◆ Supplied passage
►

This concept of RDIMM vs. LRDIMM is the same for DDR4 as it was in DDR3. However, we will see later that the DDR4 LRDIMM has a better architecture improving signal integrity. 

 

So now I'm going to start showing the advantages of DDR4 versus DDR3 and here I'm going to be talking about both RDIMMs and LRDIMMs. As far as scalability goes, DDR4 RDIMMs and DDR3 LRDIMMs use the same approach of having a central register device to buffer command and address for the memory module. However, in my opinion, DDR4 load reduced LRDIMMs are more scalable than DDR4 RDIMMs.

And I'm showing it here by bringing in the red checks on the top, okay? As you can see in the pictures, the same central RCD is used in both DDR4 LRDIMMs and DDR4 RDIMMs. Therefore all of the software used to control the DRAMs through the RCD on a DDR4 RDIMM can be reuse for controlling DRAMs on LRDIMMs. Hence the scalability. In addition to the register, LRDIMMs also have nine data buffers, located between the lower DRAMs and the edge connector. The data buffers are controlled through the register and intercept the memory read, write data. In a DDR3 LRDIMM a completely different buffering device called the memory buffer, is communicating with the host controller. Therefore, completely new software must be developed to address the DRAMs on the DDR3 LRDIMM, because the register software cannot be reused. Item two; DDR4 modules will eventually reach speeds of 3200 mega transfers per second, whereas DDR3 modules have topped out at 2133. Currently DDR4 is defined for operating speeds between 1600 and 2400 mega transfers per second, but there are plans to increase the speed in future products. Additionally an incredible amount of DRIM memory is possible on these DDR4 modules. DDR4 addressing schemes are prepared to handle one terabyte of memory. In DDR3, while 64 gigabytes modules might be realizable, I don't expect any higher densities from DDR3 module vendors.

◄

◆ Directive 1
From the DDR4 memory passage, print everything from "This concept of" down to "than DDR4 RDIMMs.".
◆ Directive 2
List every speed, in mega transfers per second, that the DDR4 memory passage gives.

◆ Data
►

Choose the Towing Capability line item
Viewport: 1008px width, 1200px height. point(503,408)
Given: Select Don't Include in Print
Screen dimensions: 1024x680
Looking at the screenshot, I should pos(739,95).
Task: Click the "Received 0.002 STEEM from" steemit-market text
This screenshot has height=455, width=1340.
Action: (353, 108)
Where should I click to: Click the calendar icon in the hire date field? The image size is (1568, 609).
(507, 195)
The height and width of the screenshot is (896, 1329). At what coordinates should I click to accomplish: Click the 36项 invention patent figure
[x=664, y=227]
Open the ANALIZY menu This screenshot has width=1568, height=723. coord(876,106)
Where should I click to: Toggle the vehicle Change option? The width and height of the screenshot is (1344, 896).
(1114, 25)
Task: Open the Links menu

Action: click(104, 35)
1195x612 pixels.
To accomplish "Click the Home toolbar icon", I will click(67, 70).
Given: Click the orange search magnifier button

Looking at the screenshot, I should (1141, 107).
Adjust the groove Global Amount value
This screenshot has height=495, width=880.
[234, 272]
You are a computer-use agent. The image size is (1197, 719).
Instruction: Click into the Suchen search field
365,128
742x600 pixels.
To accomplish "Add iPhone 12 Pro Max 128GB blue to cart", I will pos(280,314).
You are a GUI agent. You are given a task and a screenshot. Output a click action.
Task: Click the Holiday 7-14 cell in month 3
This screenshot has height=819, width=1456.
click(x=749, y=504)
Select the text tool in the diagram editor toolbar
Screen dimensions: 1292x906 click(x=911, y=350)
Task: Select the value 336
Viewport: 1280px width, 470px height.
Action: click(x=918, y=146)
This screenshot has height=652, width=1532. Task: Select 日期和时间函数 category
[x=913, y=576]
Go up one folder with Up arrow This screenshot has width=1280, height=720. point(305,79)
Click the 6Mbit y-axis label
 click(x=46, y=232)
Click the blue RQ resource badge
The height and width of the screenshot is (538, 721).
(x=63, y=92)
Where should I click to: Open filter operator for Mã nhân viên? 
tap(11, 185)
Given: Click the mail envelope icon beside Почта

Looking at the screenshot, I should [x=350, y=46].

◄

◆ Task output 1
This concept of RDIMM vs. LRDIMM is the same for DDR4 as it was in DDR3. However, we will see later that the DDR4 LRDIMM has a better architecture improving signal integrity. 

 

So now I'm going to start showing the advantages of DDR4 versus DDR3 and here I'm going to be talking about both RDIMMs and LRDIMMs. As far as scalability goes, DDR4 RDIMMs and DDR3 LRDIMMs use the same approach of having a central register device to buffer command and address for the memory module. However, in my opinion, DDR4 load reduced LRDIMMs are more scalable than DDR4 RDIMMs.

◆ Task output 2
3200
2133
1600
2400